La flotte Anglaise a joué de malheur, elle nous a manqué sous la Sardaigne, elle a manqué ensuite le convoi de Civita Vecchia, composé de 57 bâtiments, et portant 7000 hommes d'Italie. Elle n'est arrivée devant Malte que cinq jours après que nous avons quitté cette Ile; elle est arrivée devant Alexandrie deux jours trop tôt pour nous y rencontrer. Il est à presumer qu'elle est montée jusqu'à Alexandrette, croyant que c'est là que doit s'opérer le débarquement pour la conquête de l'Inde. Nous la verrons enfin, mais nous sommes mouillés de manière à tenir tête à une flotte double à la nôtre,

Telle a été pourtant la position critique où nous nous sommes trouvés le 13 au matin, que quelque prompt que fut le débarquement, nous pouvions être surpris par les Anglais au milieu de l'opération.

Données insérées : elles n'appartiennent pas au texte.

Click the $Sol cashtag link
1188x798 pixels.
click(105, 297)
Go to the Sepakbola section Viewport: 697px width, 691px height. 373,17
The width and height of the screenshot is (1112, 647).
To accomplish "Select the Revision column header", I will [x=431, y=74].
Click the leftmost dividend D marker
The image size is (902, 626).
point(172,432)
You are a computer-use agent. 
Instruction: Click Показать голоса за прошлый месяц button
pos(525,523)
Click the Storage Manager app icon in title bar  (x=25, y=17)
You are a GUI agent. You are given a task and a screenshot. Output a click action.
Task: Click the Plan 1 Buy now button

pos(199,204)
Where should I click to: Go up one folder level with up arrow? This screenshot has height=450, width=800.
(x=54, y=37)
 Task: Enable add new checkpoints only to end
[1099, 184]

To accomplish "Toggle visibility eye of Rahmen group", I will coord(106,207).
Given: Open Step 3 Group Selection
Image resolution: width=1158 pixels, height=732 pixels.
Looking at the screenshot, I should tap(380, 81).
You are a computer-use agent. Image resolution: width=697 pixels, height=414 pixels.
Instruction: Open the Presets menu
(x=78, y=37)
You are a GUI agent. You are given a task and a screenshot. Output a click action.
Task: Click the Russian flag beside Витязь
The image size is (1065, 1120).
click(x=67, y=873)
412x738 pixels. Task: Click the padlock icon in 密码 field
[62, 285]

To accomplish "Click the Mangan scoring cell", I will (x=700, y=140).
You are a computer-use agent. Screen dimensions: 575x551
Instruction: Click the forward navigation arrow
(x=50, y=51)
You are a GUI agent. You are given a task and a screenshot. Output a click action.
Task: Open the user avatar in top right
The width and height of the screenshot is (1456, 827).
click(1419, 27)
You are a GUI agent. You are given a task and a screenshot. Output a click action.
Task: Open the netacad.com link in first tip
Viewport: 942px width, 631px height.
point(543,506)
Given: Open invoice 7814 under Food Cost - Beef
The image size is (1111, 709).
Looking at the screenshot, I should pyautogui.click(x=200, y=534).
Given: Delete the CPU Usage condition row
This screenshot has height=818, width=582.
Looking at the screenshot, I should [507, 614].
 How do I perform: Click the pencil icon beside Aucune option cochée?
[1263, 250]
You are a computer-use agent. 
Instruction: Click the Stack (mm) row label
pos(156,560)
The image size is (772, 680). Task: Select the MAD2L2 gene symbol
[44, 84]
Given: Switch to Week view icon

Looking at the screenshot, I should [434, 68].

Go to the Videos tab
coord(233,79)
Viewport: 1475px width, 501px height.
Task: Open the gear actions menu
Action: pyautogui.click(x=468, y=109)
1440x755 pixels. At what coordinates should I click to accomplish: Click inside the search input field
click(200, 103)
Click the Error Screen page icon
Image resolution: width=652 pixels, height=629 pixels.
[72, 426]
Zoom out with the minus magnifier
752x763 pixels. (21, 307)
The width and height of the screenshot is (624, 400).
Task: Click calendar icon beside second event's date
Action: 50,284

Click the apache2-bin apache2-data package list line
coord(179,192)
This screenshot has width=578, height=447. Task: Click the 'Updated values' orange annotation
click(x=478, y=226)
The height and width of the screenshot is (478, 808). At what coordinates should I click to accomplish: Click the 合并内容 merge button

Aussi dès quatre heures du soir, le Général en Chef étoit-il sur une galère avec son Etat-Major, environné des canots et chaloupes des bâtiments qui avoient envoyés des détachemens pour la descente.

Le 14 au matin, le débarquement s'est opéré sur le fort appellé Le Marabou, à deux lieues à l'ouest d'Alexandrie. Point de résistance! pas un canon au Marabou! La troupe s'achemine par pelotons vers la ville; les traîneurs ou ceux qui s'écartent, sont attaqués par des partis d'Arabes, et de quelques Mamelouks qui voltigent çà et là. Il y a des combats particuliers où nous perdons quelques hommes. Arrivés à la ville, nos braves

éprouvent de la résistance. Des canons de 3 et 4 (et nous n'en avions pas encore) des carabines, des pierres, tout annonce la resolution de se défendre. Le Général Kleber est blessé à la tête, le Général Menou en plusieurs endroits. Mais à onze heures nous étions maîtres d'Alexandrie, et les tirailleurs qui se défendoient par les fenêtres étoient ou cachés ou tués. Les Mamelouks et une grande quantité d'Arabes s'étoient refugiés dans le désert. Restoit une partie des habitants fort étonnés qu'on ne leur coupât pas le cou, et lisant avec extase la procla mation que le Général en Chef avoit fait imprimer en Arabe, et que vous lirez surement dans les papiers publics.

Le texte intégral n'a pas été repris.